Als die Initiative sich 1993 auf ihren ersten Friedensweg begab, hatte sie den Naturpark noch direkt vor Augen. In Sachsen-Anhalt wurden hitzige Debatten geführt. Die Bundesregierung wollte zwar das Areal, das bereits Hitlers Wehrmacht zum Übungsgelände umfunktioniert und das später die Sowjetarmee besetzt hatte, der Bundeswehr überlassen. Und die damalige schwarz-gelbe Landesregierung unterstützte den Plan. Doch damals kämpften die Oppositionsparteien PDS, Grüne und SPD noch gemeinsam dagegen. Als 1994 eine von der PDS tolerierte Minderheitsregierung aus SPD und Grünen die CDU-FDP-Koalition ablöste, kam es gar zum Streit mit dem Bund – bis man sich 1997 auf den sogenannten Heidekompromiß einigte. Danach sollte zumindest der südliche Teil des Geländes ab 2006 zivil genutzt werden. Doch dazu kam es nie: Kaum an der Macht, verwarf die 2002 wiedergewählte CDU-FDP-Regierung das Vorhaben.

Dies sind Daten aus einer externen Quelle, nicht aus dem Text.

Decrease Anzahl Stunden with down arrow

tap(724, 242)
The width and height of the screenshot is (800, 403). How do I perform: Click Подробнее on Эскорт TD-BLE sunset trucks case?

Seither kämpft die Initiative nicht nur gegen das GÜZ, sondern auch gegen das politische »Totschlagargument« Arbeitsplätze. Sie erträgt es, daß lokale Medien sie mit Adjektiven wie »naiv und blauäugig« (Altmark Zeitung) bedenken. Sie wehrt sich gegen Ausschlüsse von öffentlichen Events. Auseinandersetzen muß sie sich mit Bürgermeistern, die ihre Orte durch Soldaten wirtschaftlich belebt wähnen, und mit Anwohnern, deren Kinder in dem öden Flecken einen Ausbildungsplatz bei der Bundeswehr ergattert haben. Auf ihren Friedenswegen bleiben die Kriegsgegner – mal 20, mal 50, selten über 100 – meist unter sich. Oft schlägt ihnen Unverständnis, manchmal Feindseligkeit entgegen. Dennoch: Mit den Jahren ist ihr ziviler Ungehorsam hartnäckiger geworden. Vor drei Jahren etwa lauschten sie mitten im GÜZ einem klassischen Konzert der Musikgruppe »Lebenslaute«. Vor anderthalb Wochen forderten sie mit Friedensaktivisten aus ganz Europa den Abzug des Militärs. Auch vorgestern spazierte eine Gruppe an den Verbotsschildern vorbei. Helmut Adolf weiß: »Erst, wenn die Heide im Dienst von Mensch und Fauna steht und nicht mehr zum Kriegüben mißbraucht wird, gibt es Grund zum Feiern.« Bis dahin sei noch viel Protest nötig.